I’m currently unable to afford penile reduction surgery.

Guys stare at you because we like to look at women. I wouldn’t try to read too much into what it means except to tell you that we don’t look at a woman because we think they at unattractive. I will sometimes find myself sort of resting my eyes on a woman just because she is the most attractive person around, not necessarily great looking but better looking than anyone else. Sorry, I try to be discreet.

Myself, middle aged white male, I am completely invisible. Sometimes I can’t even get the attention of store clerks when I’m next in line. I never catch anyone looking at me except maybe when we are walking down the hall at work toward each other.

My wife and I have talked about the difference and I think there is a real difference in the male/female experience. People look at her all the time, sometimes offering compliments, and she is used to finding people looking at her. Seems natural to her. I would be very, very surprised to look up in a public place and find someone’s eyes on me. I would suspect there must be something terribly wrong.
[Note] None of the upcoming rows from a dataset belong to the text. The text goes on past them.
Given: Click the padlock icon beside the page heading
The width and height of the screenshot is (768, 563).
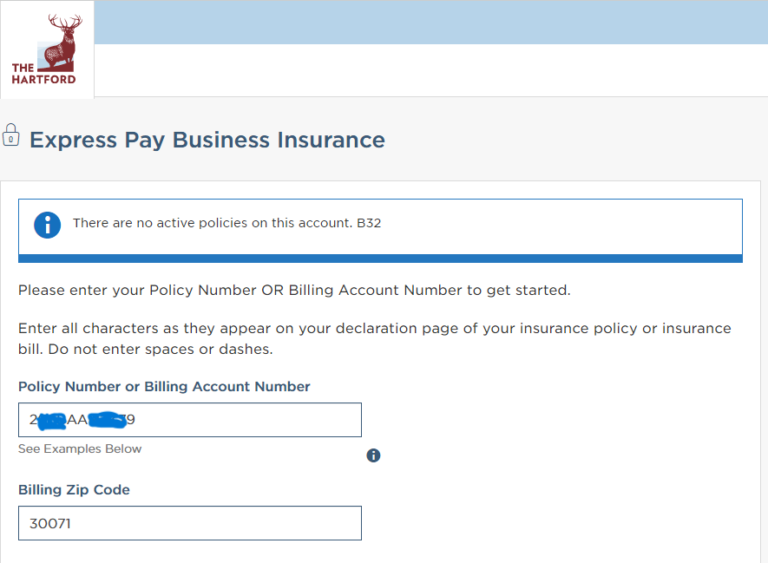Looking at the screenshot, I should click(11, 135).
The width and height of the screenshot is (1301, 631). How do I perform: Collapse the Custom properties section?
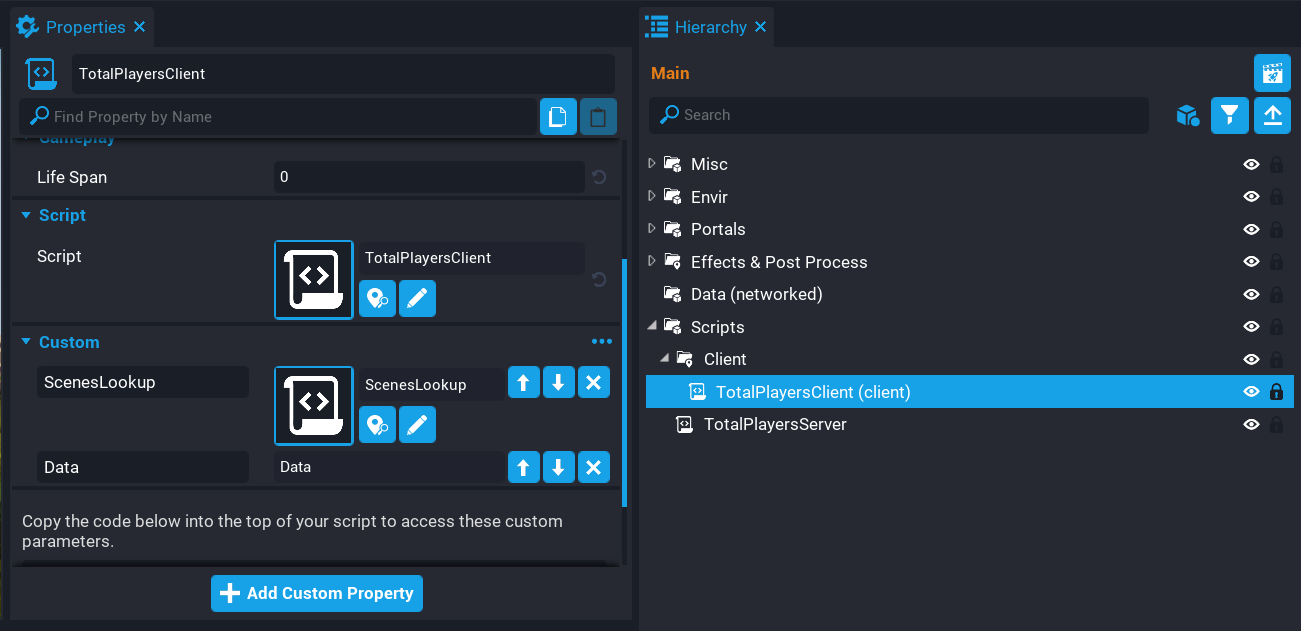(27, 342)
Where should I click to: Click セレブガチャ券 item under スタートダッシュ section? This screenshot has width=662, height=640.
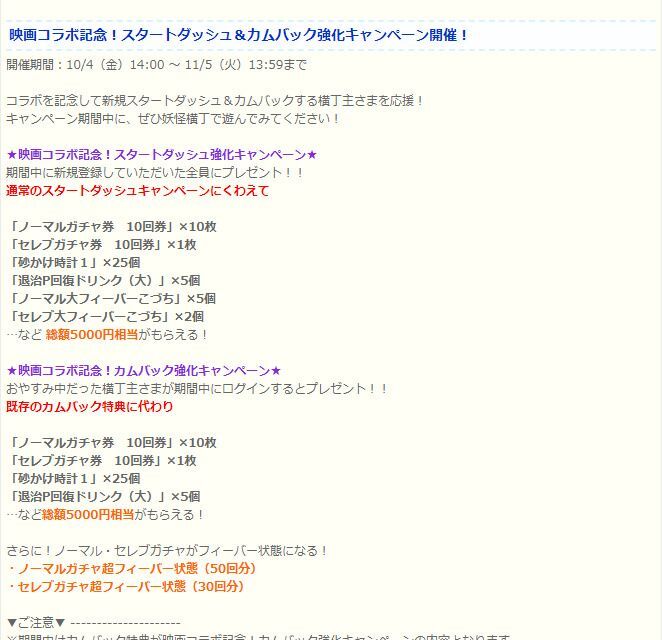tap(101, 244)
I’m Asian and my girlfriend is white (and blond), and we get stared at constantly, presumably because we’re such a rare combination. I don’t even mind the staring; it’s the people yelling shit out of their cars that pisses me off.

I’m the only black person, besides Prince, in the entire state. People never stop looking at me.

I think you mean “The Artist Formerly Known As The Artist Formerly Known As Prince.”